SEOUL — The Federal Reserve can maintain its effort to stimulate the U.S. economy and support the banking system through its large balance sheet for an extended period, which may be extended even more should the situation worsen, Federal Reserve Bank of Chicago president Charles Evans said Monday.

“I still see we can maintain the balance sheet for an extended period and with uncertainty in financial markets I wouldn’t be surprised if that was extended a bit more,” he said at a conference here sponsored by the Bank of Korea. “It is contingent on the state of the economy.”

“Accommodative monetary policy continues to be appropriate for an extended period of time,” he added.
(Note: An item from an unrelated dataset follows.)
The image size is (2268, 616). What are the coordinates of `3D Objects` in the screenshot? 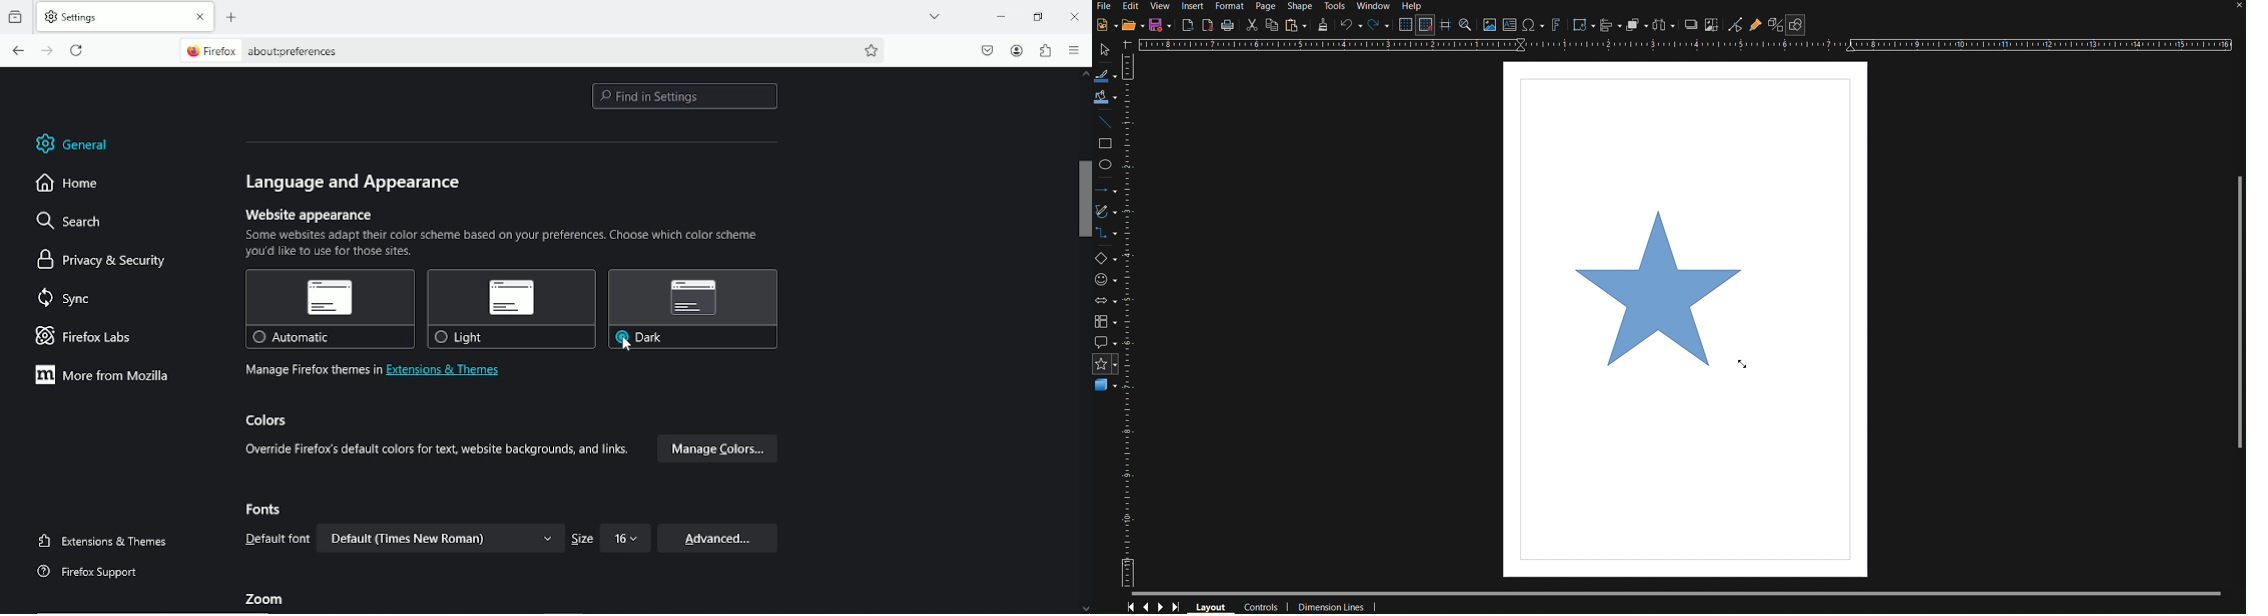 It's located at (1106, 389).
Evans said the situation in Europe is “a small additional uncertainty” that will mean U.S. exports will be weaker than expected.

“That’s going to dampen the recovery a little bit,” he said.

When the time does come to tighten, the Fed has “many ways to go for more restrictive policies.”

The Federal Reserve has “a wide array of tools” at its disposal, but Evans said he would expect it would first move to sterilize excess reserves. “Asset sales will come later but it will depend on circumstances and the perceived effectiveness of those tools,” he said.

Evans said the U.S. has definitely turned a corner and the economic recovery “seems well underway,” although the employment situation remains “troubling.”

He said most recent employment numbers have been “reasonably strong” and pointed out that the most recent rise in the unemployment rate was due to more people coming into the labor force.

“Inflation in the U.S. is under-running what I would term price stability,” Evans said.

“I would look for the recovery in the U.S. to continue to improve,” he said, adding that “the fact that it is improving continuously is a very good sign.”

“The labor market situation will improve” and “the consumer seems to be doing slightly better,” Evans said, even though the overall circumstances remain challenging.